I'm working on web scraping with beautiful soup to retrieve jobs from indeed. My code is working but when it loops to the next page it would overwrite the existing CSV file. I see from other posts that I would need to use pandas concat? but I can't seem to get it to work or where to implement it in my source code. Any suggestions to improve my code would also be greatly appreciated.
Below scrape pages 1-2 on indeed.
from bs4 import BeautifulSoup
import requests, pandas as pd
from urllib.parse import urljoin
print('Getting new jobs...')
main_url = 'https://www.indeed.com/jobs?q=web+developer&l=Sacramento,+CA&sort=date'
start_from = '&start='
for page in range(1, 3):
page = (page - 1) * 10
url = "%s%s%d" % (main_url, start_from, page) # get full url
indeed = requests.get(url)
indeed.raise_for_status()
soup = BeautifulSoup(indeed.text, 'html.parser')

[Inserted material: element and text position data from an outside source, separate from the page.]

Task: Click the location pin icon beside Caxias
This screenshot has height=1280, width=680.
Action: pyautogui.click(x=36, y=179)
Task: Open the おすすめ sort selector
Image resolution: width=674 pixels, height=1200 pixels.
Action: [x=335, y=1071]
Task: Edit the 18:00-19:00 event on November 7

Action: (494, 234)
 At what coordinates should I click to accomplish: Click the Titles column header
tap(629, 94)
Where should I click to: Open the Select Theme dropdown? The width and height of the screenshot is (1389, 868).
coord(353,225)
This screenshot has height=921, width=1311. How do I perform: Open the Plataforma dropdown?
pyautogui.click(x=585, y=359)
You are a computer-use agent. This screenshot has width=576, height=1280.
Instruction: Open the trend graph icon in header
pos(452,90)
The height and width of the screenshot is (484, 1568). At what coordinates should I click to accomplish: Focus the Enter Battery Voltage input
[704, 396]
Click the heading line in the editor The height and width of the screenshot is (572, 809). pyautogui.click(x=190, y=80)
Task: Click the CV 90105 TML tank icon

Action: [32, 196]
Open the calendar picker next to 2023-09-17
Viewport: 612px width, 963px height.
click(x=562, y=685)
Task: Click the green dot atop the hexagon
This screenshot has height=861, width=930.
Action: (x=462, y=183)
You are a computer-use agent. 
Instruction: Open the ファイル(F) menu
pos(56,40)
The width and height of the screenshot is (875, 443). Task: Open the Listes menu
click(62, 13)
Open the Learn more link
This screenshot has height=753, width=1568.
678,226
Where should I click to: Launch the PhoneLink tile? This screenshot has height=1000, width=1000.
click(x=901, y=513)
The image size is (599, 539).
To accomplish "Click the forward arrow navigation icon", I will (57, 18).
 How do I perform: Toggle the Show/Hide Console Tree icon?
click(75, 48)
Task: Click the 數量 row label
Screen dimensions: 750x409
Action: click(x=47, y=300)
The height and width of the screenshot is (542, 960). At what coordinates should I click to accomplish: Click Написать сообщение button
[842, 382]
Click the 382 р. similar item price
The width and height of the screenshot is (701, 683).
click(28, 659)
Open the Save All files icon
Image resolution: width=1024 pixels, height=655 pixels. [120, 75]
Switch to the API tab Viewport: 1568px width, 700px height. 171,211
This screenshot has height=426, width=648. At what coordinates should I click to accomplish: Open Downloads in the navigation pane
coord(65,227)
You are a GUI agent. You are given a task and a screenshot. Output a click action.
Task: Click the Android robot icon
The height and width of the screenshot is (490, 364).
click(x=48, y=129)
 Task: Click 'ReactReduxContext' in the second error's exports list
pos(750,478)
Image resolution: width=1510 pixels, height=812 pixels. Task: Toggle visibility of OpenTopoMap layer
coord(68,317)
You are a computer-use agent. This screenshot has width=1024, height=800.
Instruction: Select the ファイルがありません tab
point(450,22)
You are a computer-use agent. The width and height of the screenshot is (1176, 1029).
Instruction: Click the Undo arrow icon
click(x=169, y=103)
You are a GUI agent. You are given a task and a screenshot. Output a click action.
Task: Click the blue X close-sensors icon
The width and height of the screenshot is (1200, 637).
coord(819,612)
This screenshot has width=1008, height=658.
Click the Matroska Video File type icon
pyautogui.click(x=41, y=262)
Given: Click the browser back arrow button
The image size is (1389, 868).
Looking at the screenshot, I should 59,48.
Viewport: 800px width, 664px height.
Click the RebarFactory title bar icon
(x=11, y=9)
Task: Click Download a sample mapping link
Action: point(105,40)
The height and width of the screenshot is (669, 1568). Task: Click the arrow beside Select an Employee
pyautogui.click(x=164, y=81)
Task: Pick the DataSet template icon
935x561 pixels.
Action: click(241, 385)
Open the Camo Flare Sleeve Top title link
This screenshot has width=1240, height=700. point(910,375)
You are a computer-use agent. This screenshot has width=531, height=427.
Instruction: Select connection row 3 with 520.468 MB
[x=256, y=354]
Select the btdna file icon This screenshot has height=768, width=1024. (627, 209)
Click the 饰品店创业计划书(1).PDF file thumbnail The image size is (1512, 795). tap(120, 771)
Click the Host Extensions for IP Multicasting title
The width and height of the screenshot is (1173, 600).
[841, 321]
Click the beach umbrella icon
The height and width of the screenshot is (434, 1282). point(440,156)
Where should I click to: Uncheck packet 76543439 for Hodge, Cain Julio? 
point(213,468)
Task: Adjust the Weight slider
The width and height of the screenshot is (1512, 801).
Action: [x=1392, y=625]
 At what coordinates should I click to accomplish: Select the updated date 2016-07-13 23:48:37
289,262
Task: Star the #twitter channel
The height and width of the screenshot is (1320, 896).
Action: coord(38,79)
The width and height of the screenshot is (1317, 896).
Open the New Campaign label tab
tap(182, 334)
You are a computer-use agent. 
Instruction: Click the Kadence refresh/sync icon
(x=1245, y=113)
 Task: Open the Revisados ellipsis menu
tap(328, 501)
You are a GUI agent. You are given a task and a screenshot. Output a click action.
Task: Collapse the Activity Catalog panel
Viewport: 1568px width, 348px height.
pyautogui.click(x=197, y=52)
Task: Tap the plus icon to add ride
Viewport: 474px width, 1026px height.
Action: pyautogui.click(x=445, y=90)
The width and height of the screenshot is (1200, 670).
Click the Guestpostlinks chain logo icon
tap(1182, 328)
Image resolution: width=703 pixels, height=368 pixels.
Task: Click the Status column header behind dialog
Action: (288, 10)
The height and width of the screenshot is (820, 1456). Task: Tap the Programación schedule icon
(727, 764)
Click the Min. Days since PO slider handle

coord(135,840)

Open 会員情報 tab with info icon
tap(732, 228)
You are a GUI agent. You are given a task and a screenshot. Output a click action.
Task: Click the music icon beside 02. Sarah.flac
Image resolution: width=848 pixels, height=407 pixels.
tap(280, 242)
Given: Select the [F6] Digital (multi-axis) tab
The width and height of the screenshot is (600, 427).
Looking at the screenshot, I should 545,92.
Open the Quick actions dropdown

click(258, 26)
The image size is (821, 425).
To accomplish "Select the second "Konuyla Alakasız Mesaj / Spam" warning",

home = 'https://www.indeed.com/viewjob?'
jobsTitle, companiesName, citiesName, jobsSummary, jobsLink = [], [], [], [], []
target = soup.find_all('div', class_=' row result')
for div in target:
if div:
title = div.find('a', class_='turnstileLink').text.strip()
jobsTitle.append(title)
company = div.find('span', class_='company').text.strip()
companiesName.append(company)
city = div.find('span', class_='location').text.strip()
citiesName.append(city)
summary = div.find('span', class_='summary').text.strip()
jobsSummary.append(summary)
job_link = urljoin(home, div.find('a').get('href'))
jobsLink.append(job_link)
target2 = soup.find_all('div', class_='lastRow row result')
for i in target2:
title2 = i.find('a', class_='turnstileLink').text.strip()
jobsTitle.append(title2)
company2 = i.find('span', class_='company').text.strip()
companiesName.append(company2)
city2 = i.find('span', class_='location').text.strip()
citiesName.append(city2)
summary2 = i.find('span', class_='summary').text.strip()
jobsSummary.append(summary2)
jobLink2 = urljoin(home, i.find('a').get('href'))
jobsLink.append(jobLink2)
data_record = []
for title, company, city, summary, link in zip(jobsTitle, companiesName, citiesName, jobsSummary, jobsLink):
data_record.append({'Job Title': title, 'Company': company, 'City': city, 'Summary': summary, 'Job Link': link})
df = pd.DataFrame(data_record, columns=['Job Title', 'Company', 'City', 'Summary', 'Job Link'])
df